Allen Gilbert, executive director of the ACLU of Vermont, said his organization continues to oppose the bill.

“We think issues of this kind really should be handled through civil lawsuits rather than through criminal action,” said Gilbert, saying the bill limits free expression as guaranteed by the First Amendment.

“If someone had written in words that they are now posting in images, would you have made a crime around that?” Gilbert said. “Because it’s image, it takes on more power.”

Senate Ed approves school district merger bill

MONTPELIER — Senate lawmakers have given preliminary approval to a bill intended to merge some of the state’s nearly 300 school districts.

Late Tuesday night, the Senate Education Committee unanimously approved their version of a bill that would provide financial incentives to school districts that merge voluntarily, and would force the merger of districts that do not meet criteria regarding quality and staffing ratios.

In some ways, the Senate version of the bill takes a somewhat softer approach to school district mergers than the proposal approved by House lawmakers earlier this month. While the House version calls for the creation of Pre-K-12 districts with a minimum of 1,100 students, the Senate bill offers more flexibility.

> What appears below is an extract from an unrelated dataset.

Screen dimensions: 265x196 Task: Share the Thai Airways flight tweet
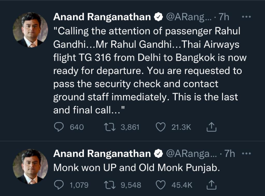tap(211, 127)
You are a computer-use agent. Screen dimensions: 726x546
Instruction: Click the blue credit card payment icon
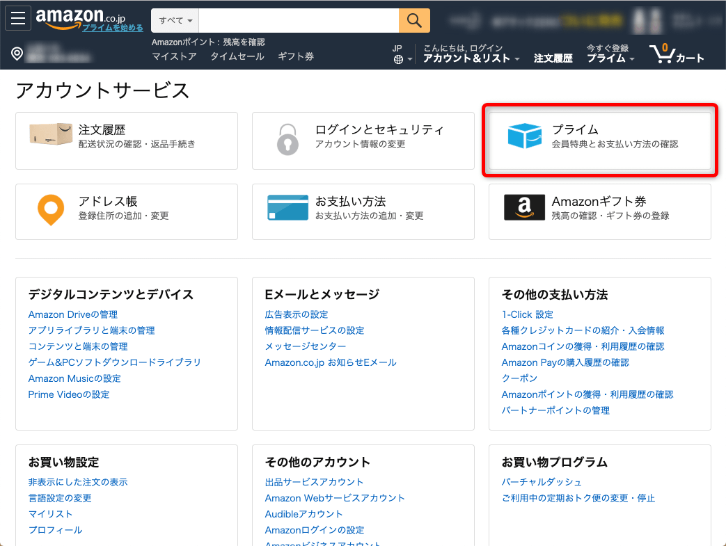(x=287, y=207)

While the Senate bill calls for districts with at least 900 students — an ideal, not a mandate — it also acknowledges the variability across the state in terms of geography and student populations, and proposes a number of acceptable governance structures, including supervisory unions.

Much like Act 153 of 2010 — which has resulted in two school district mergers in five years — the Senate bill offers financial incentives for districts to merge voluntarily. The bill also calls for the Agency of Education to create merger plans for districts that do not meet certain criteria, both in terms of academics and student-to-staff ratios.

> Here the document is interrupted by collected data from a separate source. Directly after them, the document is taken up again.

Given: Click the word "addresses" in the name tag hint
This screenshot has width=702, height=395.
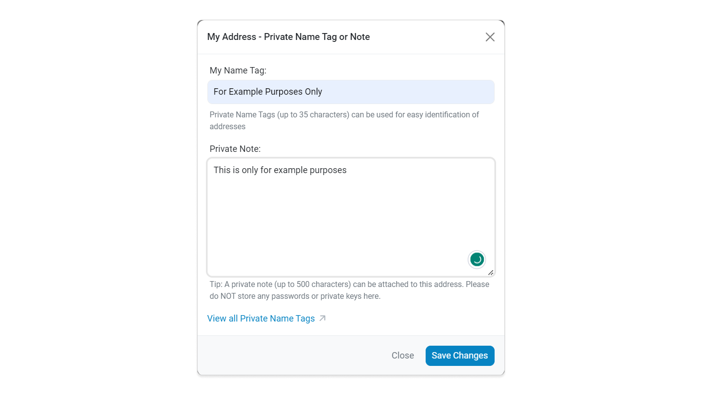Looking at the screenshot, I should pos(228,126).
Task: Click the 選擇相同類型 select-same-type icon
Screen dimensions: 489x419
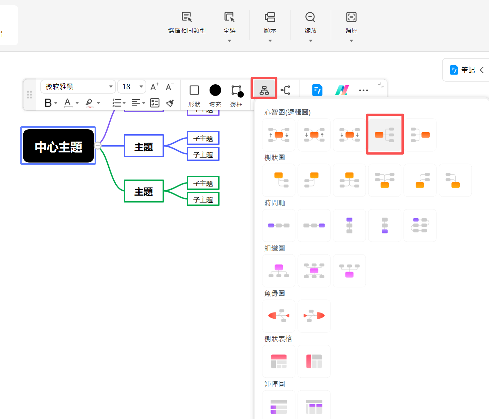Action: pyautogui.click(x=187, y=17)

While academic performance will be measured by the state’s Education Quality Standards, the student-to-staff ratio threshold will be set later.

At 4.7 to 1, Vermont’s student to staff ratio is the lowest in the country. According to the Joint Fiscal Office, having a student-to-staff ratio of 5 to 1 would result in the elimination of 1,239 full-time positions and would save the state $75.7 million.

The Senate bill also eliminates a proposal from House lawmakers to cap education spending.

While there are differences between the Senate and House proposals, there are also similarities. Both bills look to eliminates small-school grants and the hold-harmless “phantom student” provisions, unless the school is involved in a merger.

Just prior to approving the bill, the Senate Education Committee held a two-hour hearing to take testimony from the public, some of whom traveled from distant corners of the state for a chance to be heard.

“We fear this bill could eliminate our school, harm our children and destroy our community,” said Susan Edgerton, who serves on the Readsboro School Board, overseeing a small K-8 school.

David Giddings, of Readsboro, noted that while the intent of the bill is not to close small schools, the elimination of small-school grants and the hold-harmless “phantom student” provision would cause sufficient financial pressure to force the school to close.

Jon Guiffre, chairman of the Roxbury School Board, also spoke in opposition to the bill.

“Our broken education system cannot be fixed with incremental changes and half measures,” Guiffre said. “Please, let this bill die.”

The merger proposal also drew many supporters, including Brett Blanchard, principal at Fair Haven Union High School.

“We have way too many administrators, like myself. We need to make sure every district has a single governing board,” Blanchard said. “Should there be a need to close some schools, a single board would be more apt to do that.”

Lee Sease, a retired educator from Randolph, argued that the current debate is focused on the wrong people.

“The discussion today is more about adults than it is about students,” Sease said. “It’s about power, who has the power and who keeps the power.”

The bill still needs to pass through Senate committees on Finance and Ways and Means before coming up for a vote before the full Senate.